Fastest single-warp min() algorithm for 32 values

I am trying to make the fastest single-warp min() algorithm for processing 32 values where the numbers we are going to compare each come from a different thread in the same warp. Thus, we start with 32 values

kernelfunc()
{

int num = …;

// insert new code here to get the minimum of all the "num" values
// in some new variable in the 1st thread.

....

}

What would be the fastest code for this in CUDA, considering performance implications of reads-after-writes, writes-after-reads, bank conflicts, etc.?

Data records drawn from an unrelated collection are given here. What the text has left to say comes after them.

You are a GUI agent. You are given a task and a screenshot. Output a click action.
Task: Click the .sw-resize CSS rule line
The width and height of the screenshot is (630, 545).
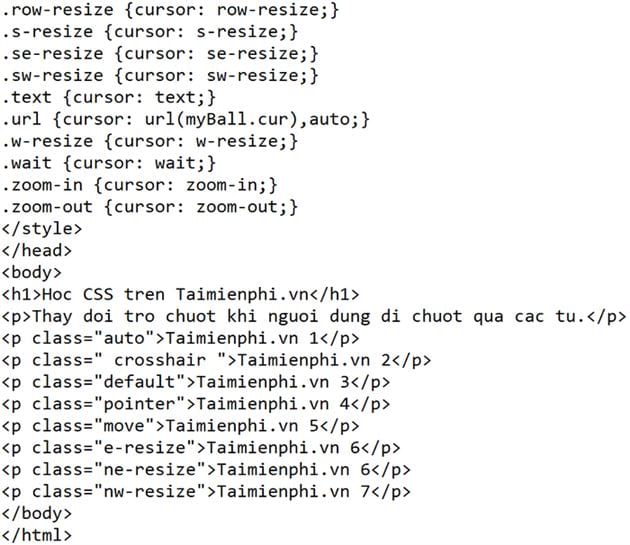click(x=160, y=75)
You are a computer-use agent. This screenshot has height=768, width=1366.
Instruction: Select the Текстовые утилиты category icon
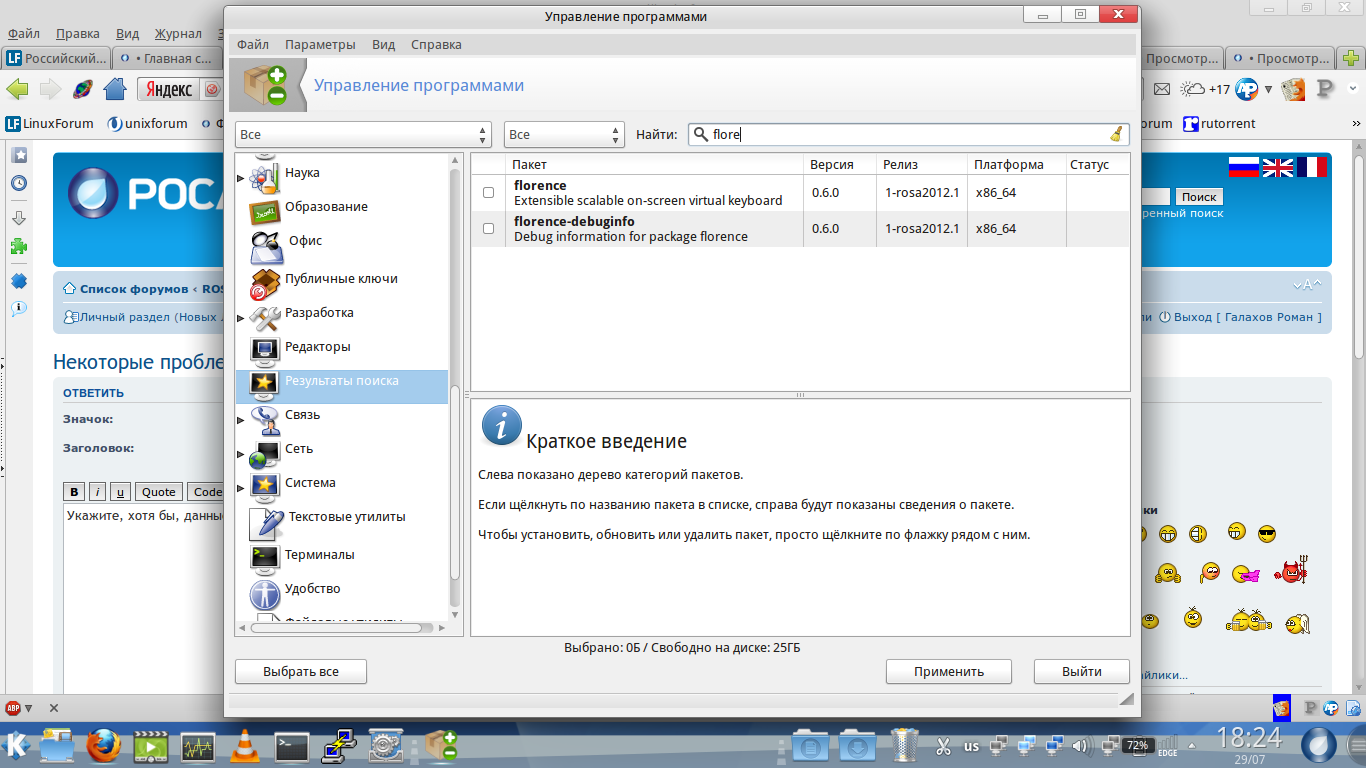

I am considering a simple reduction, but I’m worried about the read-after-write/write-after-read latencies. I want to minimize these as, due to data size, I may only be able to fit a single warp executing concurrently on a multiprocessor.

Any suggestions?

Thanks,
Raystonn

Example 2 in this talk goes through the process of optimizing a parallel reduction for CUDA. It is intended for a large scale reduction in global memory, but the example should be adaptable to your case:

[url=“http://www.gpgpu.org/sc2007/SC07_CUDA_5_Optimization_Harris.pdf”]http://www.gpgpu.org/sc2007/SC07_CUDA_5_Op...tion_Harris.pdf[/url]

It goes through all of the possible tricks you could employ, including how to avoid shared memory bank conflicts and loop unrolling.

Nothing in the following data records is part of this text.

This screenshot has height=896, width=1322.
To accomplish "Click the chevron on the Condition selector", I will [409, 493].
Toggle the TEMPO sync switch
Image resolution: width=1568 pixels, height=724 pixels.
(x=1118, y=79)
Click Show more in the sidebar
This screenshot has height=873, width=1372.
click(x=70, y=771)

I recently wrote the following code for a half-warp max/min. Its based on Mark Harris’s example from the talk. Note that it takes no care of synchronization because by definition a warp executes simultaneously. So the code won’t work in emulation unless you used EMUSYNC. I don’t think there are any bank conflicts, but you’re welcome to spot any. I also welcome you to suggest improvements.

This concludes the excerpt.